What the task requires: Omit the images and return the remaining entries unchanged.

START Provided records

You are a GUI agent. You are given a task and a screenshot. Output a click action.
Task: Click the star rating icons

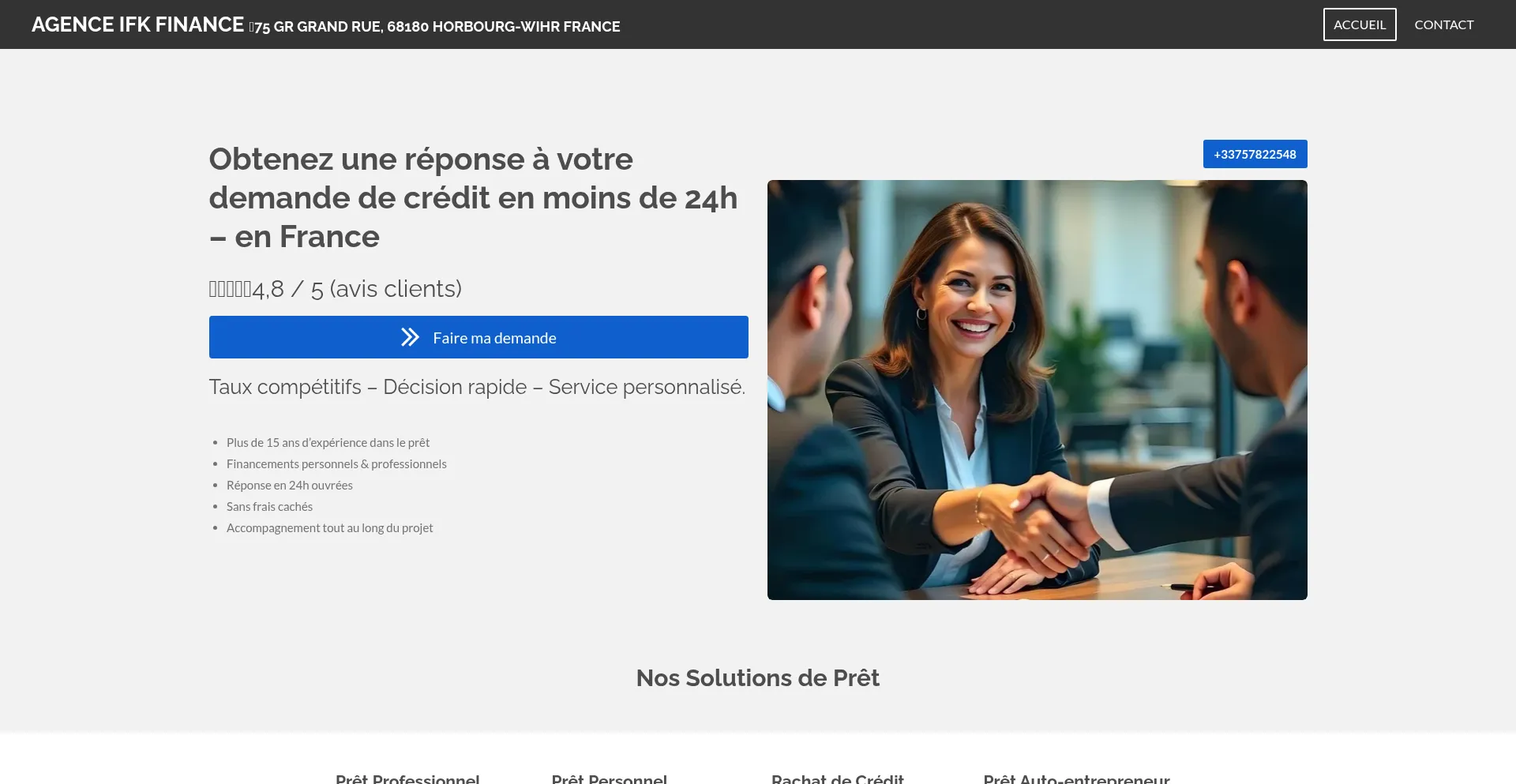click(230, 289)
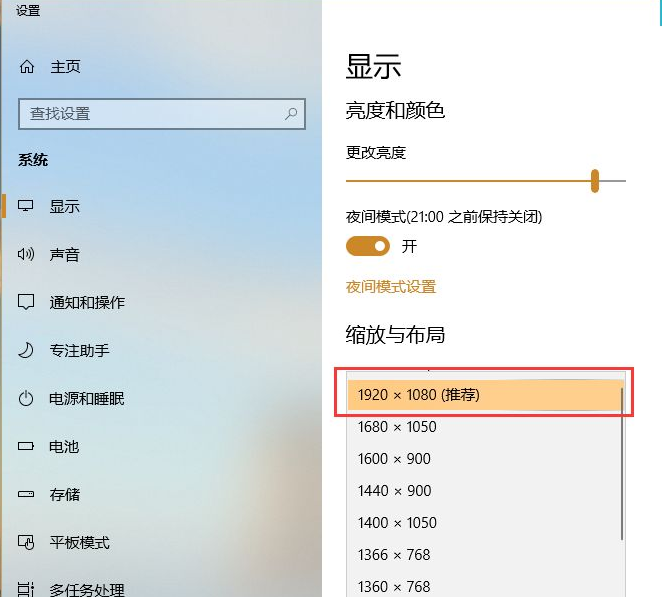Screen dimensions: 662x597
Task: Click the search magnifier icon in 查找设置 box
Action: point(291,114)
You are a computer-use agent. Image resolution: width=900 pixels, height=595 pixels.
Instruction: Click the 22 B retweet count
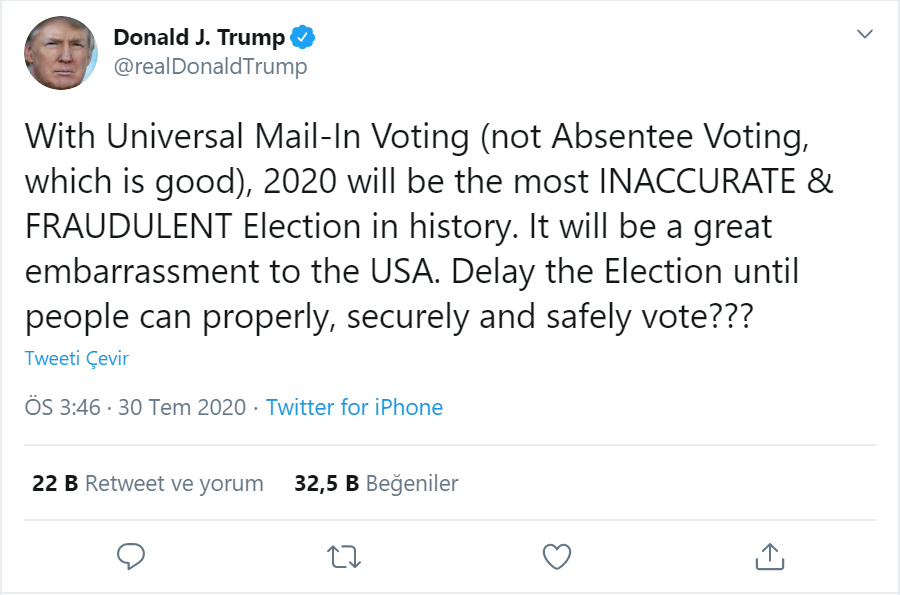click(x=55, y=484)
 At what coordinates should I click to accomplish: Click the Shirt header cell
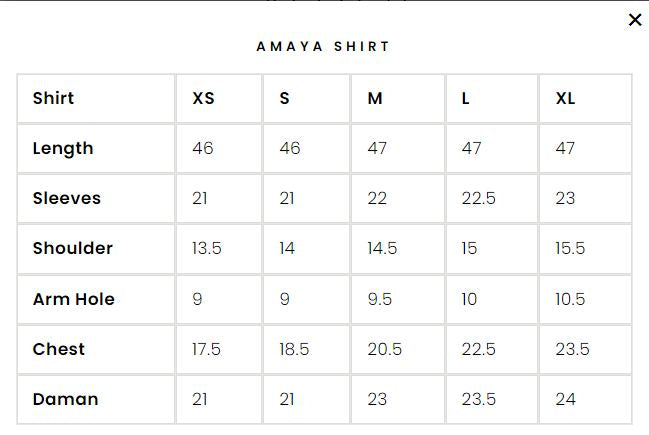coord(53,98)
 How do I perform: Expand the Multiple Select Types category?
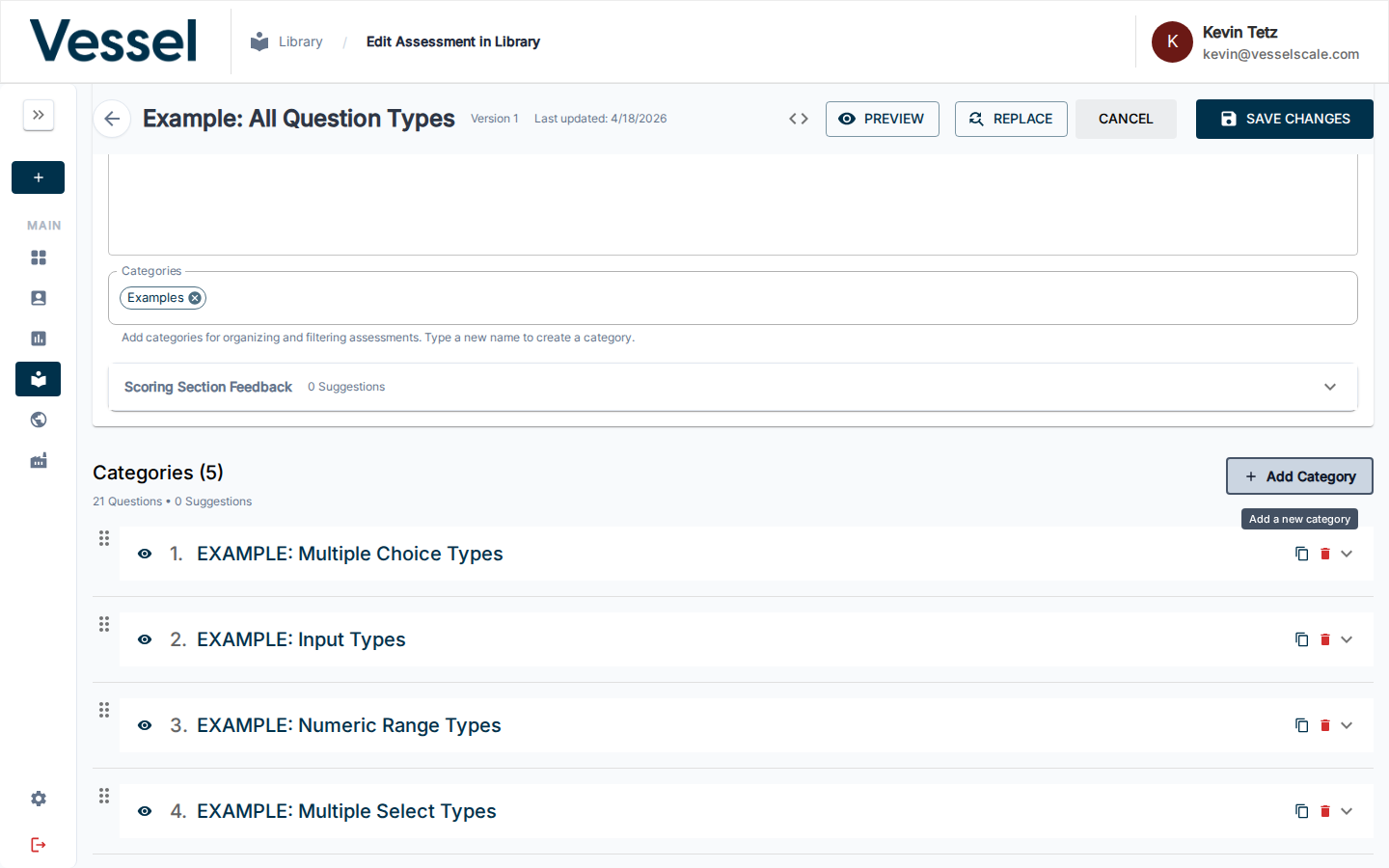(1347, 811)
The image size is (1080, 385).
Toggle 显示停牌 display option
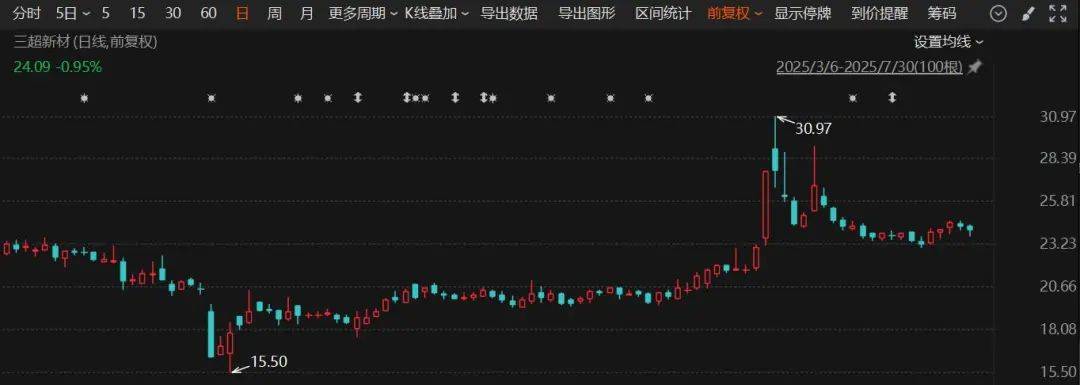pos(802,13)
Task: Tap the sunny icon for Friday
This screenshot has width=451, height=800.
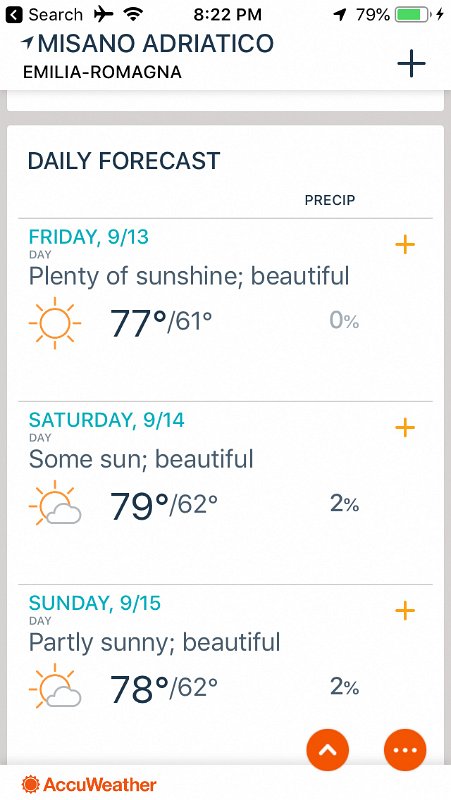Action: pyautogui.click(x=55, y=323)
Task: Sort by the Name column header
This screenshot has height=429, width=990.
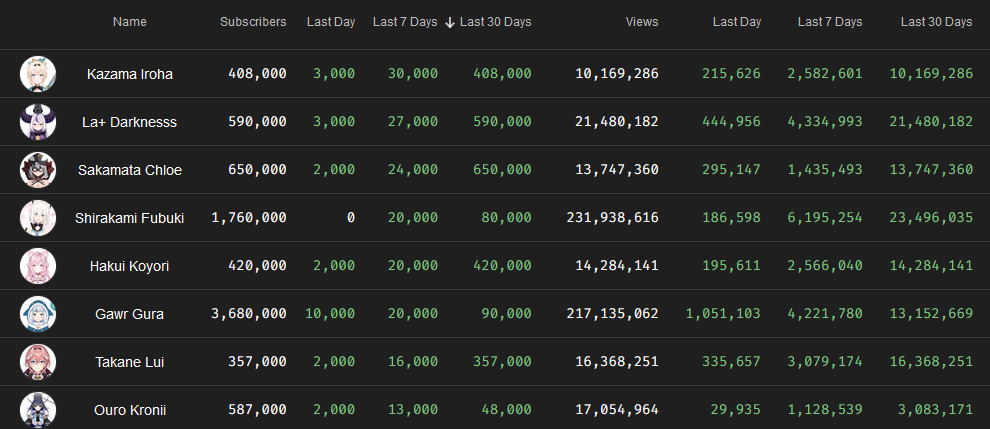Action: pyautogui.click(x=129, y=22)
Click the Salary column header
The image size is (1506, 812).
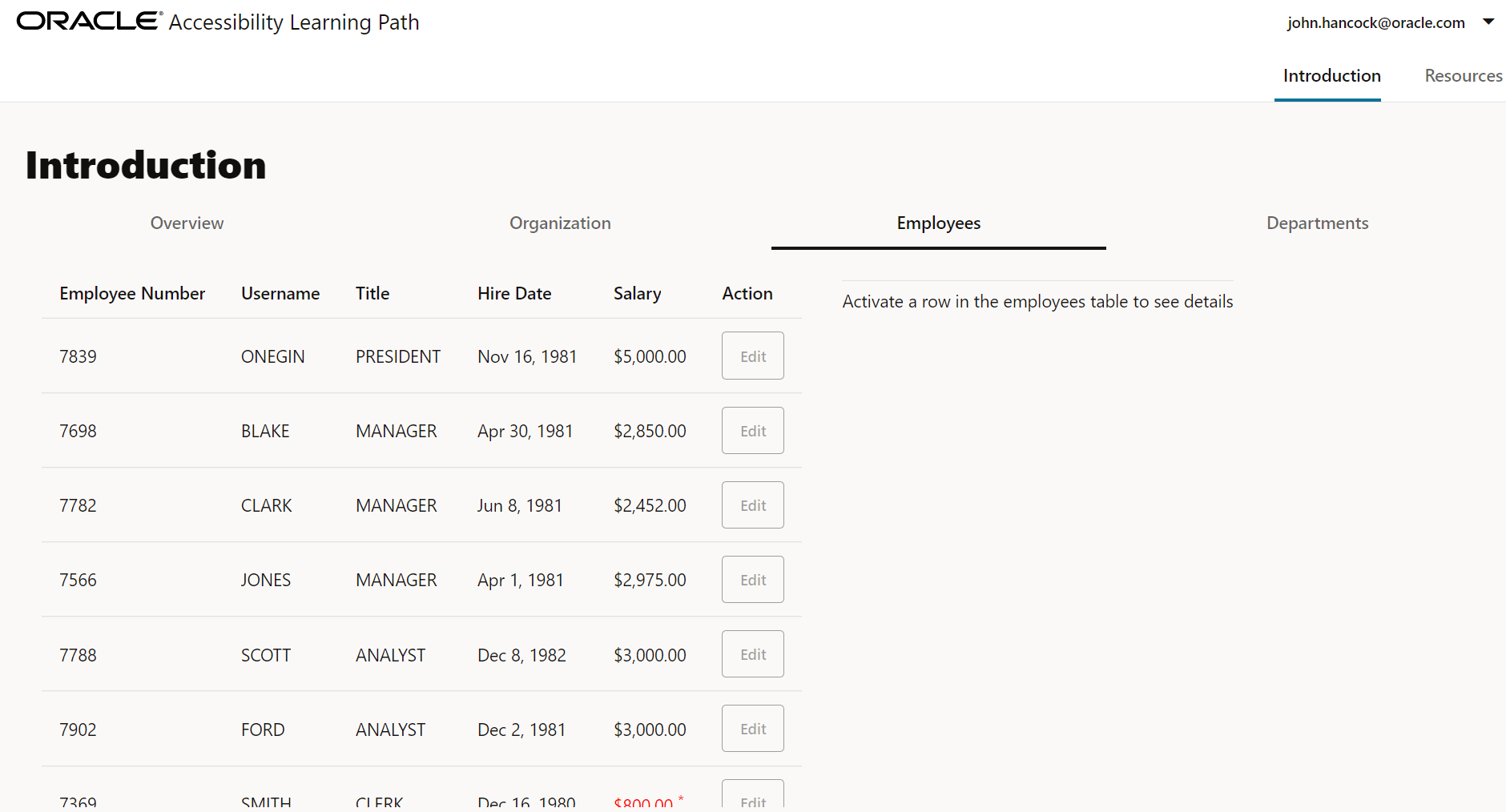point(637,294)
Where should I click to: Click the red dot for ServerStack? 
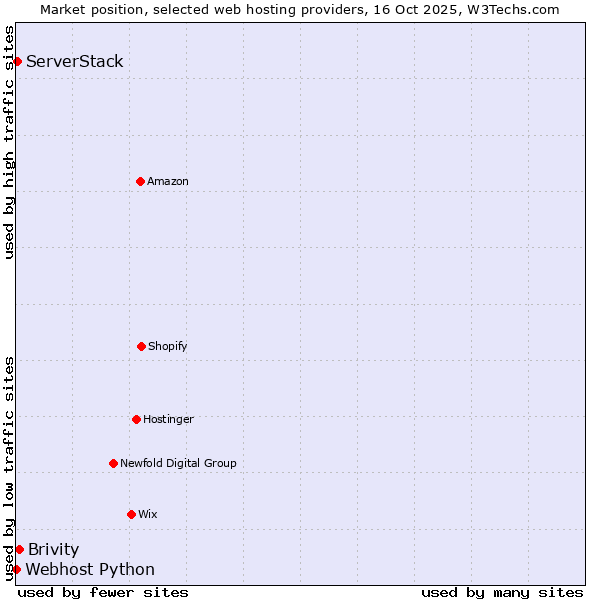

END Provided records

Answer box:
You are a GUI agent. You are given a task and a screenshot. Output a click action.
Task: Click the star rating icons

click(230, 289)
Screen dimensions: 662x597
Task: Click the search magnifier icon in 查找设置 box
Action: point(291,114)
You are a computer-use agent. Image resolution: width=900 pixels, height=595 pixels.
Instruction: Click the 22 B retweet count
click(x=55, y=484)
 At what coordinates should I click to accomplish: Click the Shirt header cell
coord(53,98)
 How do I perform: Expand the Multiple Select Types category?
(1347, 811)
The image size is (1080, 385).
Toggle 显示停牌 display option
pos(802,13)
Task: Tap the sunny icon for Friday
This screenshot has width=451, height=800.
Action: pyautogui.click(x=55, y=323)
Task: Sort by the Name column header
This screenshot has height=429, width=990.
Action: pyautogui.click(x=129, y=22)
Click the Salary column header
The image size is (1506, 812).
point(637,294)
Where should I click to: Click the red dot for ServerStack? 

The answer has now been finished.